**Study text**:

Statistics show that students are more likely to complete college if they start right out of high school and take a full class load. That’s why the college this year launched a program offering to cover the cost of first-quarter textbooks to any graduating high school senior from the Edmonds School District. Students must have a 2.5 GPA or higher, and register for at least 15 credits to receive a voucher of up to $500 for books at the on-campus Barnes and Noble bookstore.
“If a student is full time, not only do they save money, they save time and are more likely to complete,” Hernandez said. “The momentum’s there.”
Some of the state’s community colleges have expanded their scope to include four-year degrees. In Bellevue, for example, the school now offers a bachelor of science degree in nursing and has dropped “community” from its name. Edmonds Community College is moving toward also offering a select number of four-year “applied baccalaureate” degrees, which focus on skills-based training, but will continue to be known as a community college, Hernandez said.
A bachelor of Applied Science in Child, Youth, and Family Services has just been approved and still in planning stages, and Edmonds CC hopes to offer it in either spring or fall 2017. Other possible degrees are in the early planning stages, Hernandez said.
But the bottom line is to ensure that students are following the path that is right for them.
“Sometimes you don’t need a bachelor’s degree for what you want to do in life,” she said. “You need a certificate or two-year degree. So if we help you figure it out sooner, it’s going to save you time and money.”

**Supplied data**:
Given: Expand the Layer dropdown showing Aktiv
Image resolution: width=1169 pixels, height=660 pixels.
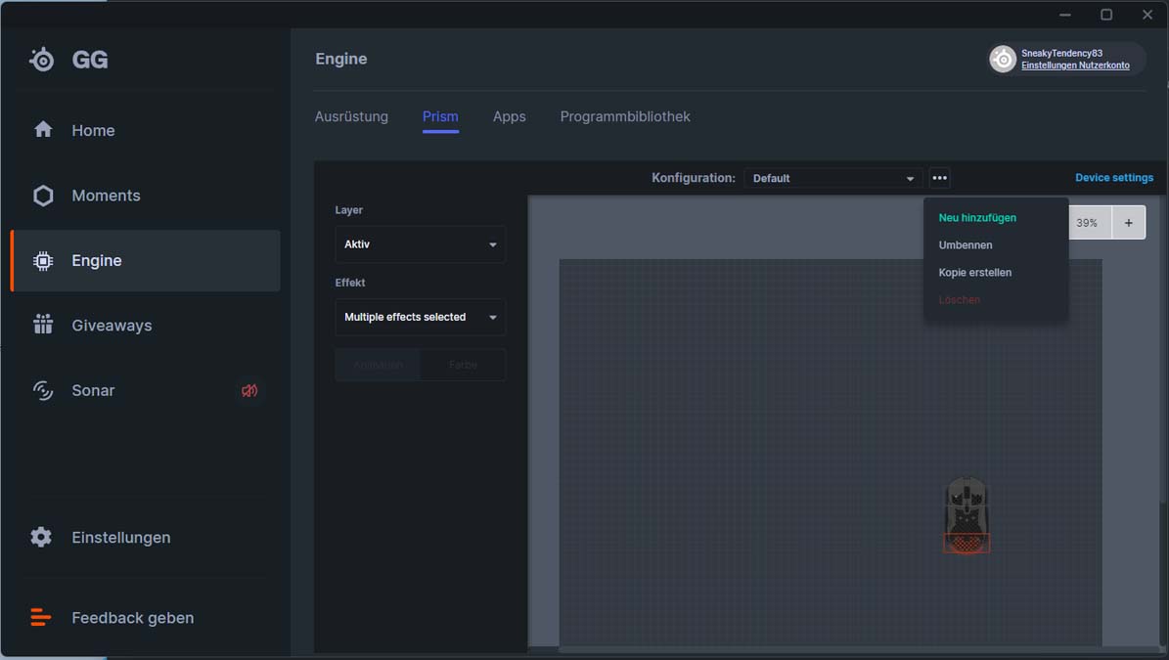Looking at the screenshot, I should click(x=420, y=244).
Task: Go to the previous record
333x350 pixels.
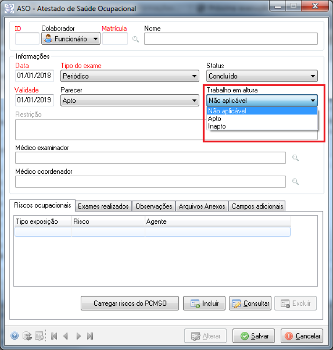Action: (66, 336)
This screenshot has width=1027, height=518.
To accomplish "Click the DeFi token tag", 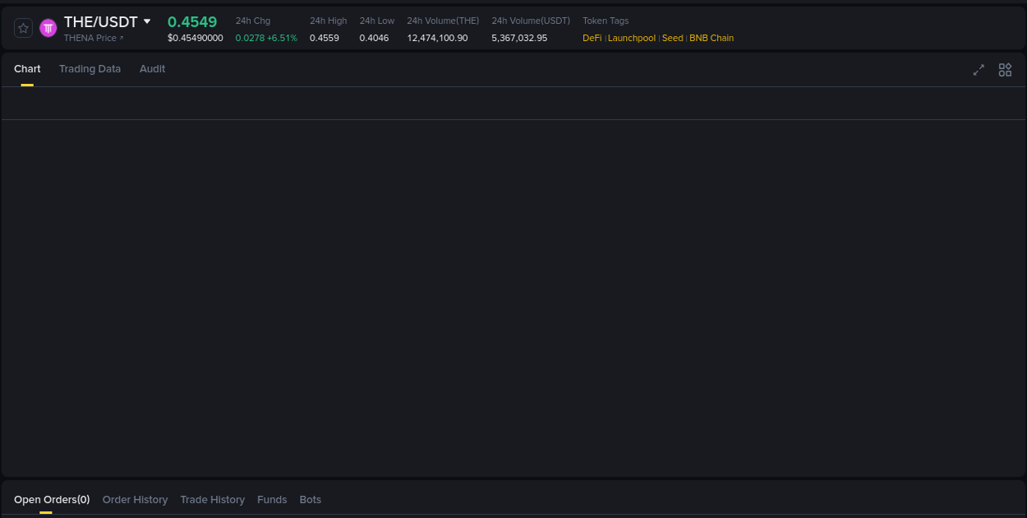I will pyautogui.click(x=592, y=37).
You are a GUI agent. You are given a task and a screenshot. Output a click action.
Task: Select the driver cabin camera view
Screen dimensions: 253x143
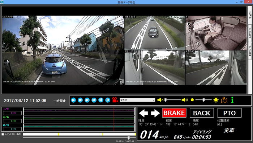click(216, 33)
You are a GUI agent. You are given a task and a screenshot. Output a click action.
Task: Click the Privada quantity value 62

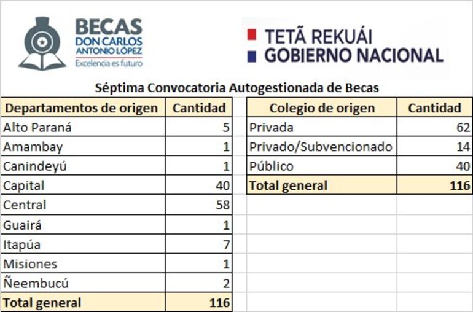coord(434,128)
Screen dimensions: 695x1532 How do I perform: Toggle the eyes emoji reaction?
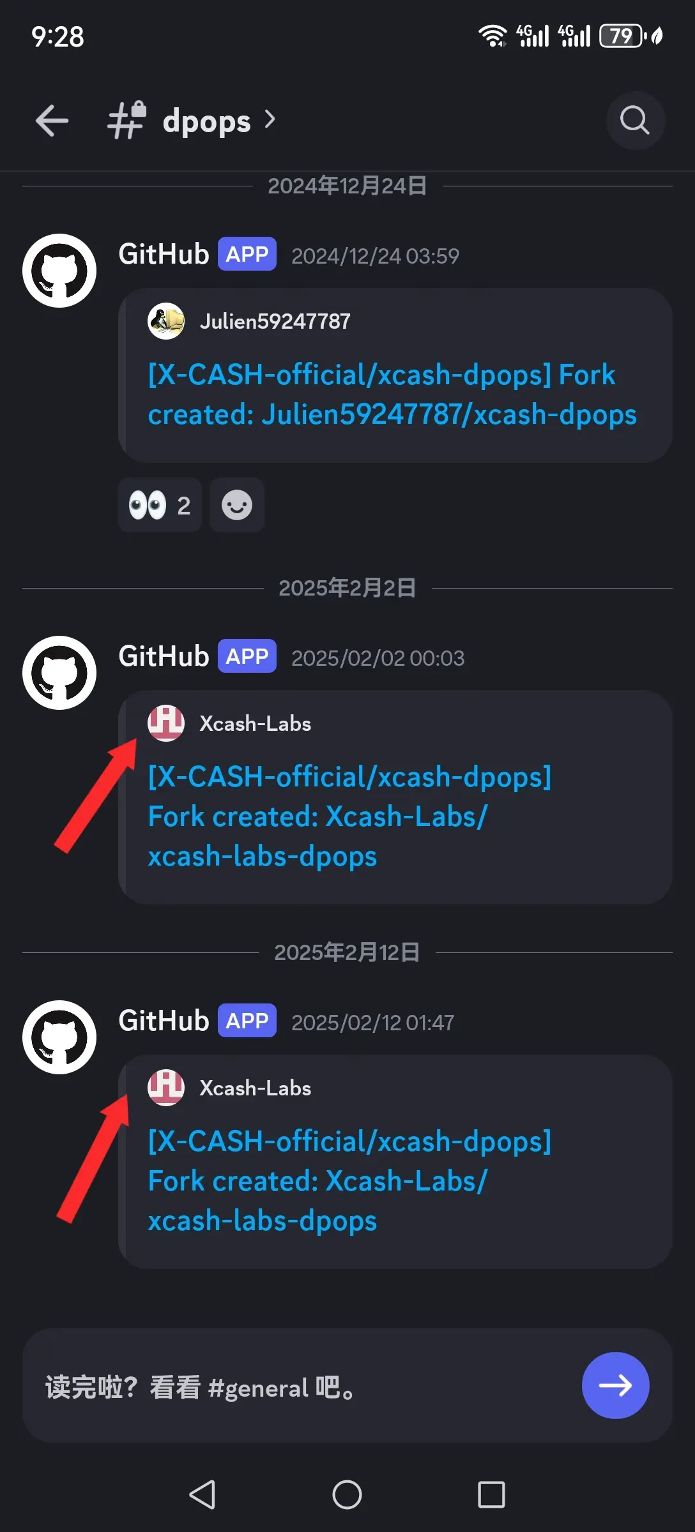click(x=160, y=505)
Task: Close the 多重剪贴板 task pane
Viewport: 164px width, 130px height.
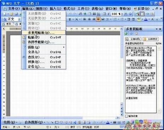Action: [160, 29]
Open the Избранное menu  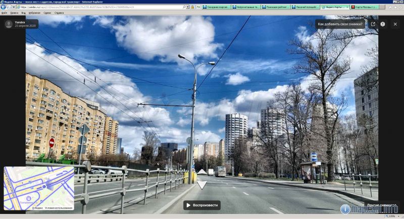(x=34, y=13)
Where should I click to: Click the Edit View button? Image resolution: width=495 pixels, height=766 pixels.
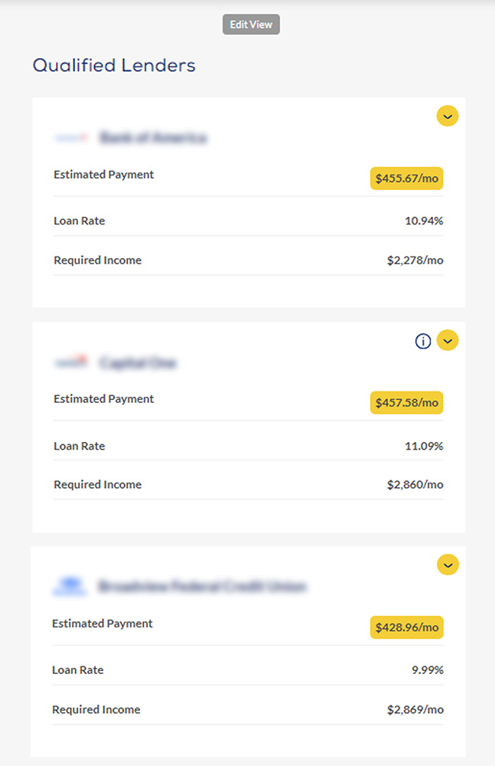click(x=251, y=24)
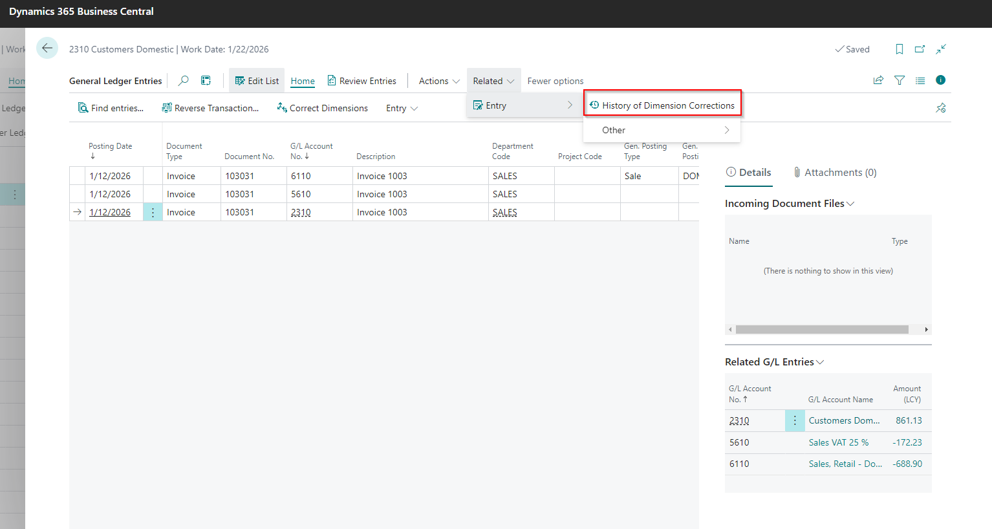Show page details via the info icon
This screenshot has width=992, height=529.
point(940,80)
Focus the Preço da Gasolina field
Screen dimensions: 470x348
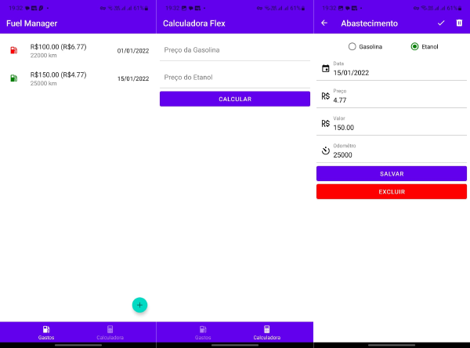235,50
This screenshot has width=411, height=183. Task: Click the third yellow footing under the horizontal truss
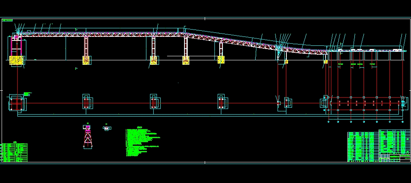click(x=154, y=60)
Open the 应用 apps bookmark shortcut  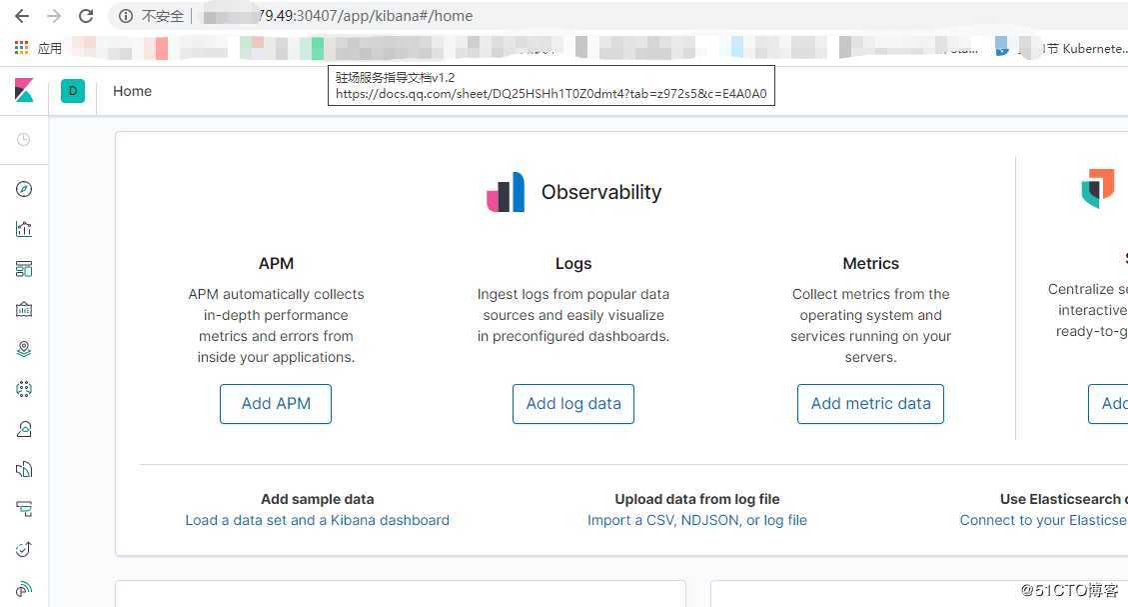(38, 48)
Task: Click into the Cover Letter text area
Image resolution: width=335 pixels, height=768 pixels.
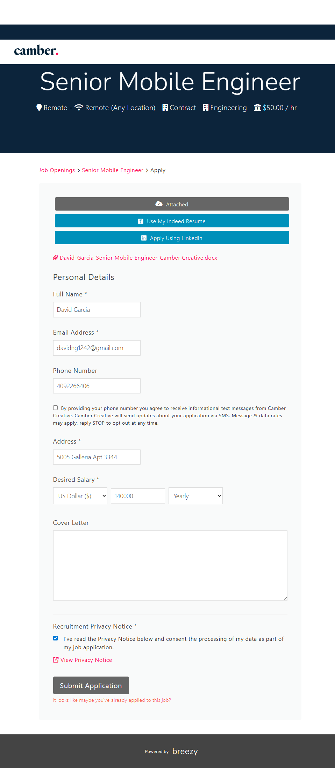Action: 170,565
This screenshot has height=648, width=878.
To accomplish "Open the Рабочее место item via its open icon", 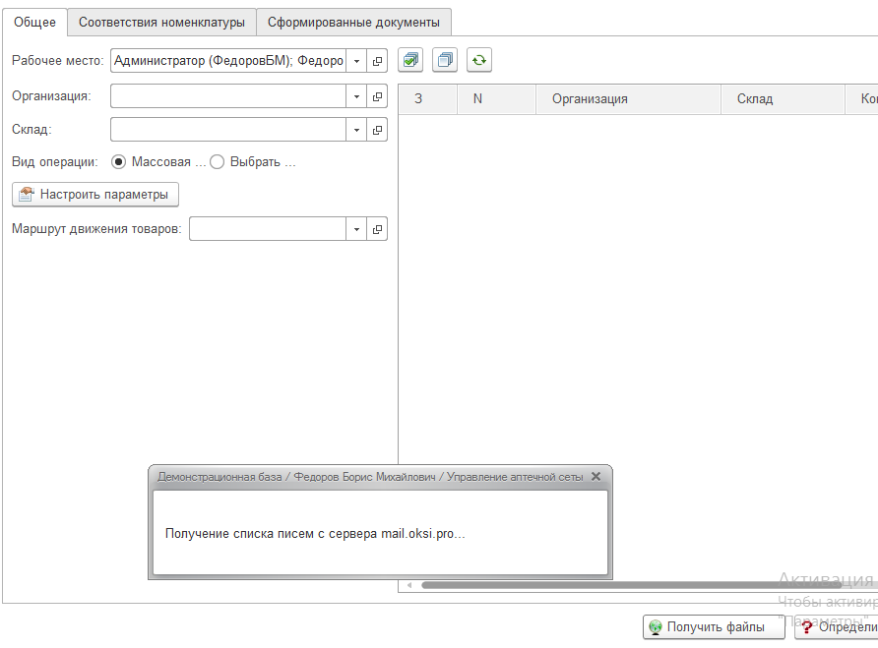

**Set of tasks**:
[1] According to the community college article, what conditions must a student meet to receive the first-quarter textbook voucher? List them all.
[2] Reproduce the community college article word for word, from "Some of the" to "right for them.".
The data above has no role in this exercise.

**Solutions to the tasks**:
[1]
- Be a graduating high school senior from the Edmonds School District
- Have a GPA of 2.5 or higher
- Register for at least 15 credits

[2]
Some of the state’s community colleges have expanded their scope to include four-year degrees. In Bellevue, for example, the school now offers a bachelor of science degree in nursing and has dropped “community” from its name. Edmonds Community College is moving toward also offering a select number of four-year “applied baccalaureate” degrees, which focus on skills-based training, but will continue to be known as a community college, Hernandez said.
A bachelor of Applied Science in Child, Youth, and Family Services has just been approved and still in planning stages, and Edmonds CC hopes to offer it in either spring or fall 2017. Other possible degrees are in the early planning stages, Hernandez said.
But the bottom line is to ensure that students are following the path that is right for them.